Stachel im Fleisch der Nation

Man muss, um die Sprengkraft dieser Maßnahme zu ermessen, den in die Vergangenheit der Vereinigten Staaten zurückreichenden Wurzeln des Sklavenproblems nachspüren – zurück bis zu den Gründertagen dieser Nation.

44 Jahre bevor Präsident Monroe seinen Namen unter das Dokument setzte – am 4. Juli 1776 – hatten die Väter der Unabhängigkeitserklärung feierlich erklärt, dass alle Menschen gleich erschaffen worden seien. Doch sie selbst untergruben diesen Grundsatz permanent, weil sie als Sklavenhalter Unfreiheit duldeten. »Freiheit und Sklaverei wurden zum amerikanischen Bruderpaar Abel und Kain«, beschreibt die amerikanische Historikerin Jill Lepore in ihrem aktuellen Werk »Diese Wahrheiten«.

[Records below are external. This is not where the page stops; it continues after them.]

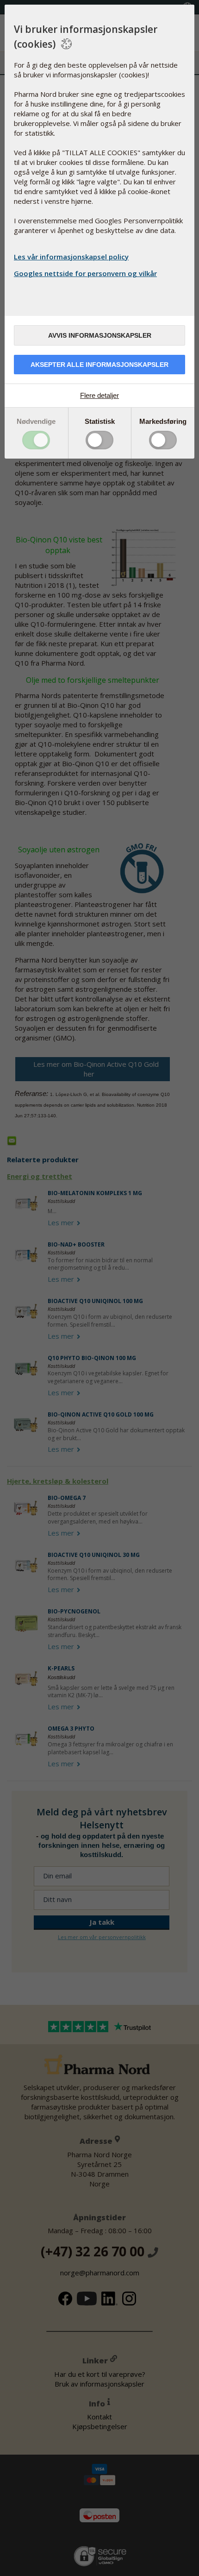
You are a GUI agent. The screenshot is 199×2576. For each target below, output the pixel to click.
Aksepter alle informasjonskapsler (99, 364)
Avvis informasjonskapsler (99, 335)
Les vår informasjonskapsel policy (71, 256)
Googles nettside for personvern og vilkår (85, 273)
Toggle (36, 440)
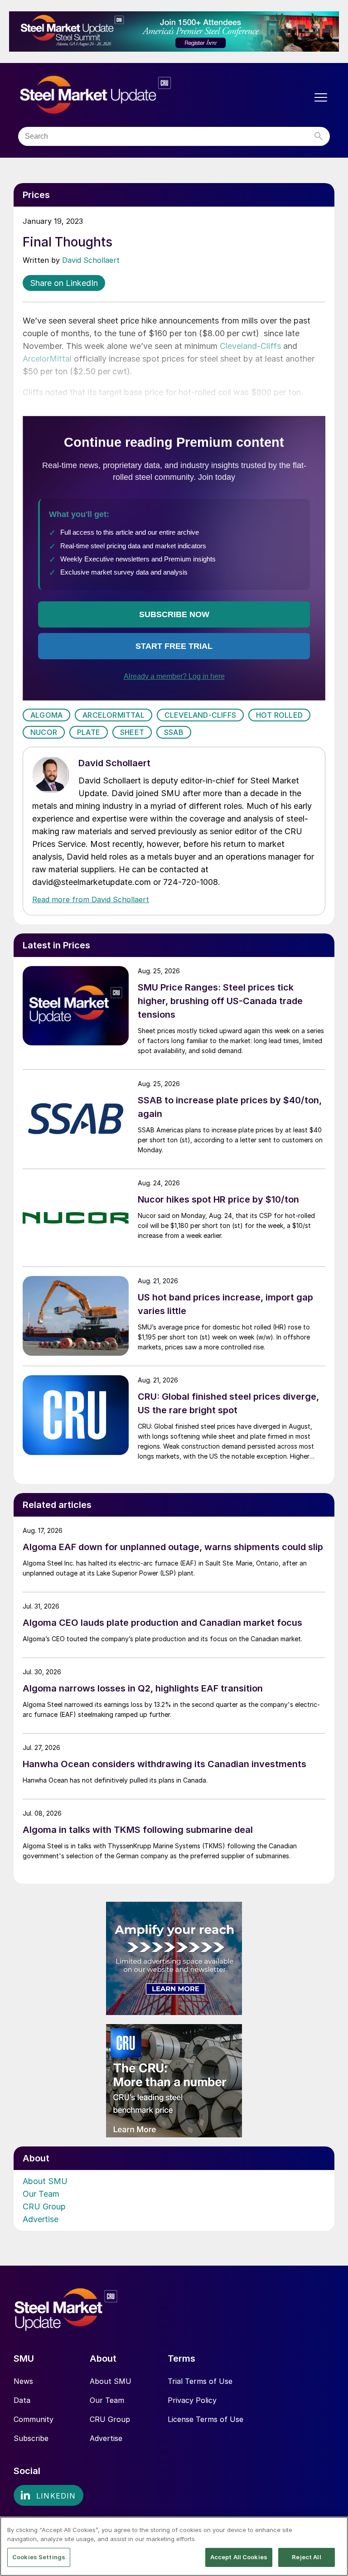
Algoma (46, 715)
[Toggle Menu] (321, 97)
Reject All (306, 2557)
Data (22, 2400)
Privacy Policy (192, 2400)
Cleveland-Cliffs (250, 346)
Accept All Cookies (238, 2557)
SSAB (174, 732)
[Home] (114, 95)
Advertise (40, 2219)
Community (33, 2419)
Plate (88, 732)
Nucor (43, 732)
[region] (174, 2546)
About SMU (45, 2181)
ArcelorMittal (47, 358)
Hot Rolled (279, 715)
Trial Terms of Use (200, 2381)
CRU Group (44, 2206)
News (23, 2381)
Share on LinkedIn (64, 283)
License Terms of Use (205, 2419)
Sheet (132, 732)
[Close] (333, 2531)
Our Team (41, 2194)
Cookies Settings (38, 2557)
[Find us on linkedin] (48, 2495)
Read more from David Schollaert (90, 899)
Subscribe (31, 2438)
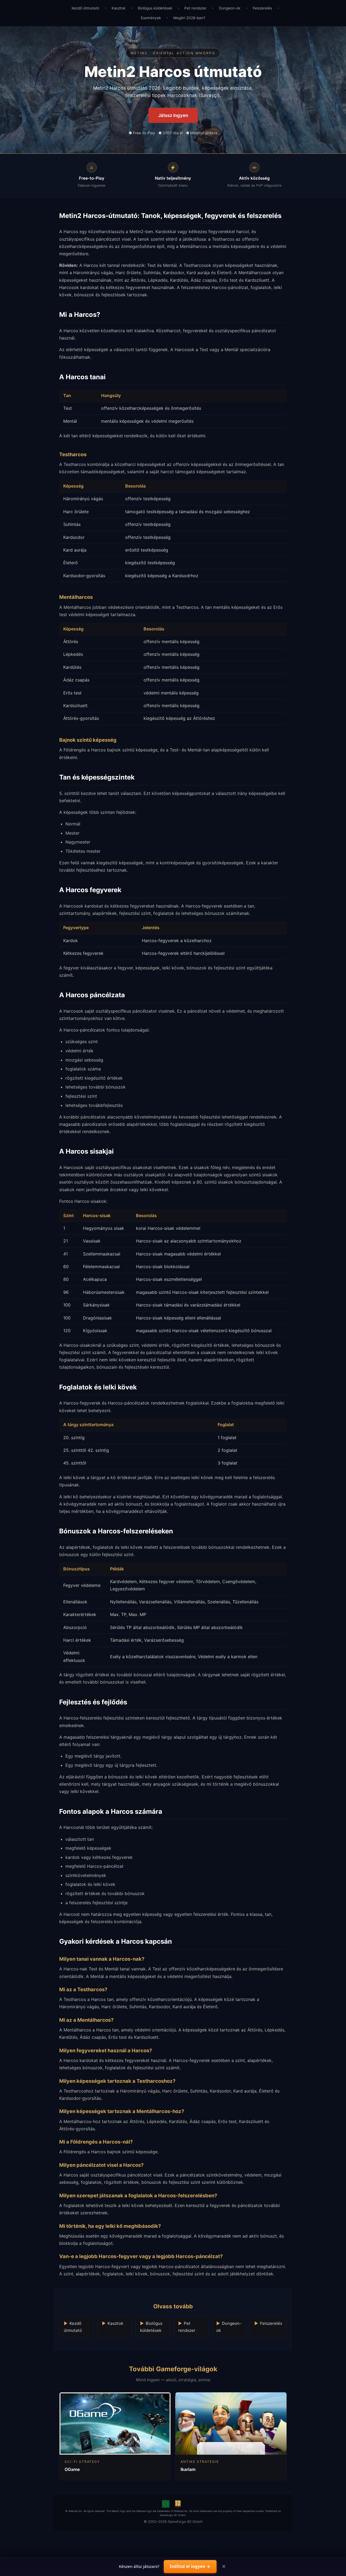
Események (151, 18)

Die Sklaverei wurde zum Stachel im Fleisch der Nation. Dies zeigte sich elf Jahre später, als in Philadelphia der Verfassungskonvent tagte, um den damals noch 13 unabhängigen Gliedstaaten eine gemeinsame Verfassung zu geben. Neben der Frage, wie sich die Größe und Bevölkerungszahl eines Staats auf seinen Einfluss im Washingtoner Parlament und Bundesregierung auswirken sollten, entzündete sich die hitzigste Debatte an der Sklavenfrage, in deren Verlauf die Südstaaten mit ihrer Abspaltung drohten. Um die Union nicht zu gefährden, gaben die Nordstaaten klein bei.

Die Kompromisslinie | In hinzukommenden Bundesstaaten südlich dieser Grenze sollte Sklaverei erlaubt sein. Sie verlief größtenteils entlang der Südgrenze Missouris und wirkte sich konkret nur auf die Form des Sklavenhalterstaats Texas aus. Bei dessen Gründung wurden Gebiete, die nördlich der Linie lagen, abgetrennt.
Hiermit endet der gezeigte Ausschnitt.